*EXTRACT PROVIDED:*
SECURITIES AND EXCHANGE COMMISSION

WASHINGTON, D.C. 20549

_____________

 

FORM 8-K

 

 

CURRENT REPORT

 

Pursuant to Section 13 or 15(d) of the

Securities Exchange Act of 1934

 

 

Date of Report (Date of Earliest Event Reported): June 16, 2017

_____________

 

National Holdings Corporation 

(Exact name of registrant as specified in its charter)

 

Delaware

(State or other jurisdiction

of incorporation)

001-12629

(Commission File Number)

36- 4128138

 (IRS Employer Identification No.)

  

200 Vesey Street, 25th Floor

New York, NY 10281

 (Address of principal executive offices)

 

 (212) 417-8000

(Registrant’s telephone number, including area code)

 

Check the appropriate box below if the Form 8-K filing is intended to simultaneously satisfy the filing obligation of the registrant under any of the following provisions:

 

Written communications pursuant to Rule 425 under the Securities Act.

Soliciting material pursuant to Rule 14a-12 under the Exchange Act.

Pre-commencement communications pursuant to Rule 14d-2b under the Exchange Act.

Pre-commencement communications pursuant to Rule 13e-4(c) under the Exchange Act.

   

Indicate by check mark whether the registrant is an emerging growth company as defined in Rule 405 of the Securities Act of 1933 (§230.405 of this chapter) or Rule 12b-2 of the Securities Exchange Act of 1934 (§240.12b-2 of this chapter).  

 

Emerging growth company

 

If an emerging growth company, indicate by check mark if the registrant has elected not to use the extended transition period for complying with any new or revised financial accounting standards provided pursuant to Section 13(a) of the Exchange Act.

 



 

 
 

 

 

Item 1.02     Termination of a Material Definitive Agreement.

 

Termination of Asset Purchase Agreement

 

On March 10, 2017, National Holdings Corporation (the “Company”) entered into an Asset Purchase Agreement (the “Purchase Agreement”) with The Williams Financial Group, Inc., WFG Investments, Inc., WFG Advisors, LP, WFG Strategic Alliance, Inc., Advisory Marketing Services, LLC, and WFG Management Services, Inc. (“Sellers”), for the purchase and sale of certain specified properties and assets of the Sellers.

 

Among other things, the Purchase Agreement provided the Company and Sellers with the option to terminate the Purchase Agreement at any time prior to the closing.

 

On June 16, 2017, the Company and the Sellers executed a termination letter (the “Termination Letter”) in accordance with Section 9.13(a) of the Purchase Agreement. Accordingly, the Purchase Agreement was terminated. The parties agreed in the Termination Letter to mutually release each other and each of their successors and assigns from and against (i) any and all costs, damages, actions, proceedings, demands or claims whatsoever that either of them now has or may hereafter have against the other party hereto, by reason of or in connection with the Purchase Agreement and (ii) any covenants or obligations which by their terms expressly survive termination of the Purchase Agreement. Notwithstanding the foregoing, the parties’ rights and obligations under Sections 7(c) through 7(f) shall remain in full force and effect.

*DATA LINES:*
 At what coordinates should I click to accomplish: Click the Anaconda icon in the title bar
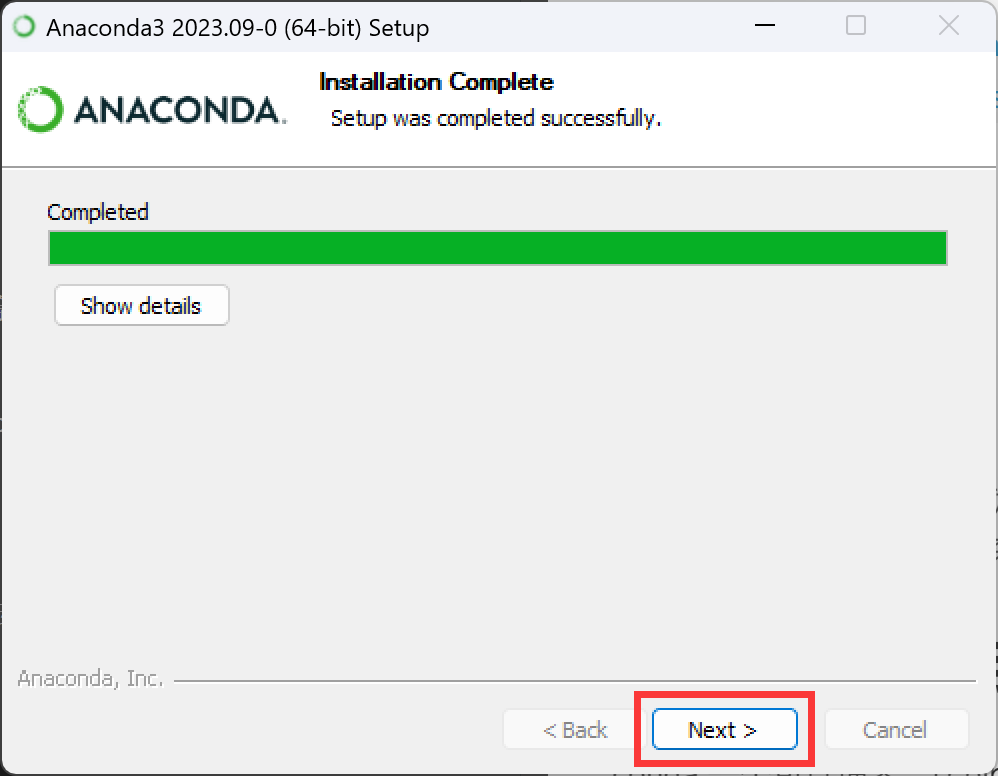(24, 27)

*AIM OF THE EXERCISE:* In the Form 8-K filing above, on what date did National Holdings Corporation and the Sellers sign the letter that terminated the Asset Purchase Agreement?

*EXERCISE SOLUTION:* June 16, 2017